Is the system of constitutional democracy, which South Africa as a nation embraced with so much hope in 1994, under long-term threat? And should we be concerned about its future?
President Jacob Zuma recently proclaimed the overarching importance of the ANC. Admittedly he qualified his remarks by saying that he loved South Africa no less than the ANC. But it is a fair interpretation to say that he sees the ANC as the only vehicle capable of governing this country.
For a party leader, that is fair enough. But it will not be a surprise if further attacks on the Constitution and its custodian, the judiciary, take place if the ANC and its leader consider that the ruling party’s wisdom in determining our social, economic and political policies is challenged.
Current political discourse shows a more concerning development, evident from the recent sustained burst of student unrest.

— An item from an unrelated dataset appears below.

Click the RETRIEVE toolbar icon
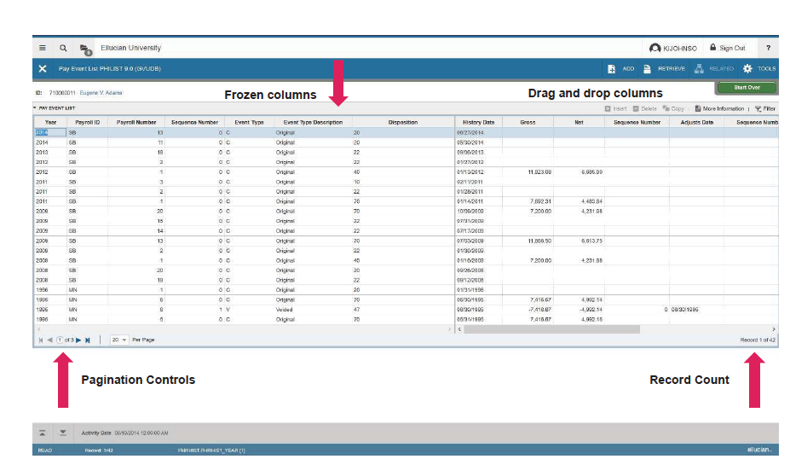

The protests against fee increases, coupled with a more generalised focus on the Eurocentric nature of our universities, are not only understandable but also justifiable. And they have hopefully shattered the intellectual complacency of academic life in this country.
The protests have, 21 years into our new democracy, finally ignited debate about why many of the parents of this generation of students do not enjoy a better life.
This, in turn, highlights the failure of the Convention for a Democratic South Africa compact to produce a clear path to transformation, and the ANC government’s failure to implement policies that would meaningfully alter the socioeconomic landscape so horribly skewed by apartheid.
On his recent visit to South Africa, economist Thomas Piketty observed that, when National Party rule began in 1948, the top 1% of the population had 22% of the income. By 1975, they had less than 10%. But, 21 years after democracy dawned, that number is up again – to about 20%.
This is hardly a compelling advertisement for the implementation of the egalitarian vision promoted by the Constitution.
The problem is that the student protests, politically invigorating as they have been, come with a price. Much of the political discourse accompanying the protests has been aimed at the central pillars of the constitutional structure: constitutional democracy, nonracism and a social-democratic economy.
It has become almost commonplace to hear or read that the Constitution was a political fudge that maintained the ill-gotten gains of whites, and that it blocks real socioeconomic change.
It can be shown that there is nothing in the Constitution to retard delivery of the basis core services it promises. The Constitution is not the cause of growing inequality.
And more threatening to the constitutional vision for a future South Africa is a form of identity politics seizing people’s minds.
It is not unique to South Africa – the rightwing in Israel has used this tactic for years. It goes like this: you can’t understand the pain caused by the Nazi Holocaust, so you can’t understand my condition or my political responses.
Such politics can have devastating reactionary consequences, even when the pain at issue is real.
The Constitution imagined a South Africa in which a new identity, forged from the lessons of the past and hope for the future, was central. Instead, as Achille Mbembe, with his customary perception and intellectual bravery, wrote recently: “Personal feelings now suffice. There is no need to mount proper argument. Not only can wounds and injuries not be shared, but their interpretation cannot be challenged by rational discourse because black experiences transcend human vocabulary …”
Apartheid caused horrendous pain, degradation and death. Any denial of this is an outrage. But if the “politics of my pain” dominate, then, as Mbembe noted, the black/white paradigm will shape our political language forever. And that runs counter to the fundamental vision for a new South Africa as prefigured in the Constitution.
Coupled with increasing inequality, a shortage of necessities such as water and electricity driving more legitimate anger, this discourse represents a significant threat to our constitutional democracy.
We need more than assurances of the ruling party’s good faith.